Arvo Pärt is one of those composers who seem to mine the same seam repeatedly, always finding something new. Well, nearly always. There are moments when I listen to a piece and think that he’s written that before, but then you come across another of such transcendent beauty that you forgive him. Many of his choral pieces are deceptively simple, if you’ve ever tried to sing any then you’ll know how difficult they are to bring off. The sort of clarity and ease that the pieces need are tricky to achieve. All the more reason to commend the achievement of the Elora Festival Singers on their new disc. Naxos do seem to have a gift for digging out these fine groups and giving them a chance to show what they can do (see review).
 
The new disc of Nicholas Maw’s music is one of those recordings that seems to have been sitting on someone’s shelf; the recording was made in 2000. Still, that makes it all the more welcome. Maw was born the same year as Pärt but the two composers’ catalogues are pretty different. Maw has written a distinguished body of choral music, much for amateurs and it is good to have such an attractive selection on disc. I think Maw makes the listener work more than Pärt does, but that is no bad thing.

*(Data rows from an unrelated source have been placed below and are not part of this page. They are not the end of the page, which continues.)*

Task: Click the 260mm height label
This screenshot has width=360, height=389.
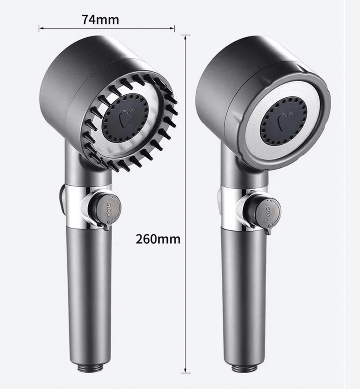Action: [x=158, y=239]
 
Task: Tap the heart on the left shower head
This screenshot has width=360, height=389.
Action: [x=125, y=118]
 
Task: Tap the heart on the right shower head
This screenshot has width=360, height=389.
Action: [x=285, y=120]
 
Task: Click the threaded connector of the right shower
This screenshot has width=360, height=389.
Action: [x=244, y=368]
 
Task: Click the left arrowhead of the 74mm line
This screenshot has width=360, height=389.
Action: [x=40, y=29]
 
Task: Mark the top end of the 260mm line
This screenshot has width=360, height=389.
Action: [x=186, y=36]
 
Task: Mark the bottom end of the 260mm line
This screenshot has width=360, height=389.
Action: [x=186, y=372]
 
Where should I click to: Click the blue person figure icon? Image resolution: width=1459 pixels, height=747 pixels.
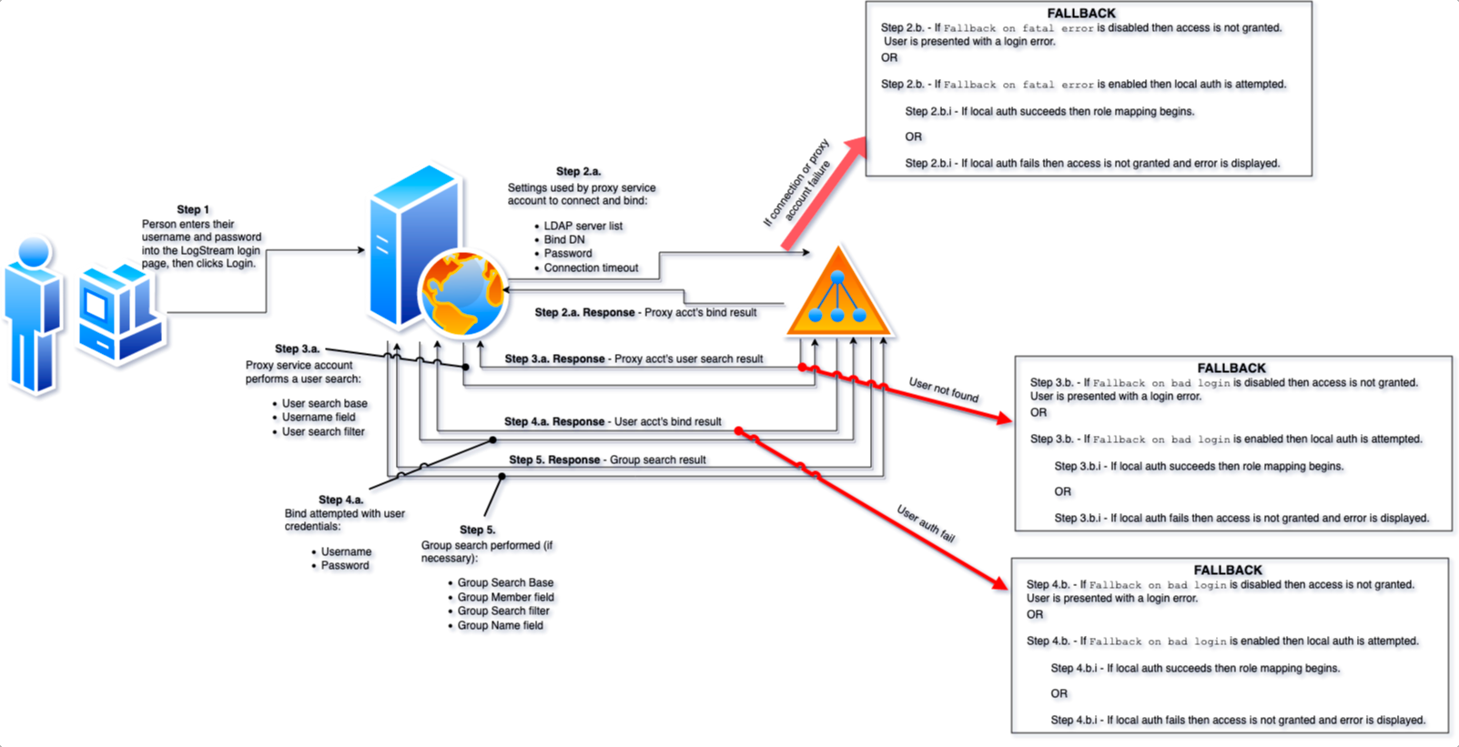coord(33,316)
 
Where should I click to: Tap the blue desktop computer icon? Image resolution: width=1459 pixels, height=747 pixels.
coord(121,312)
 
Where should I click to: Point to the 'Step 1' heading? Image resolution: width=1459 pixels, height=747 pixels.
coord(193,209)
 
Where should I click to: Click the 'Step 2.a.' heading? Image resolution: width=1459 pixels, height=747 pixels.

Again, from personal experience, I can testify to how satisfying Maw’s music is to sing; last year I sang the solo quartet tenor part in Maw’s lovely ‘One Foot in Eden still I stand’ (see review).
 
Ronald Stevenson is another composer whose output on disc does not really reflect his real output as a composer. Stevenson is a prolific composer and has written much fine piano music, a lot of it for himself to play. Now Dunelm have issued a recital by long-time Stevenson supporter and friend, Sheena Nicoll. Part of me wanted to hear some of Stevenson’s bigger more bravura pieces, but Nicoll’s recital is beautifully put together and should win the composer new friends. Stevenson was himself a fine recitalist; evidently the BBC have many fine performances of his locked in the archives. For anyone interested in hearing the composer himself, a new disc consists of a 1976 recital that Stevenson gave for Canadian Radio, full of transcriptions including the composer’s own Peter Grimes Fantasia and the Bach/Busoni Chaconne. I heard Stevenson give similar recitals in Scotland in the late 1970s and can testify that his playing was magnetic. The only thing missing from the disc is the sound of his voice; Stevenson played a mean lecture recital (see the review by my colleague, Jonathan Woolf).
 
Finally back to period performance debates; this time the great Bach choral music question; how many singers to a part do we use? I doubt that consensus will ever be achieved, but there is no reason why it should. After all Bach’s music is great enough to cope with a variety of performance styles and practices. But a couple of issues repeatedly come up when I listen to this music. The first is that many conductors seem to have a blind spot when it comes to balancing this music; too often the balance is wrong. And this leads into the second point: no matter what forces you are using, or you think Bach used, you must remember that his background was the Lutheran organ loft where single voices to a part was the norm. This raises all sorts of issues when it comes to balance and structure. Frieder Bernius’s new recording does not solve all the issues, but he seems at least to have thought about them and the result is highly recommendable.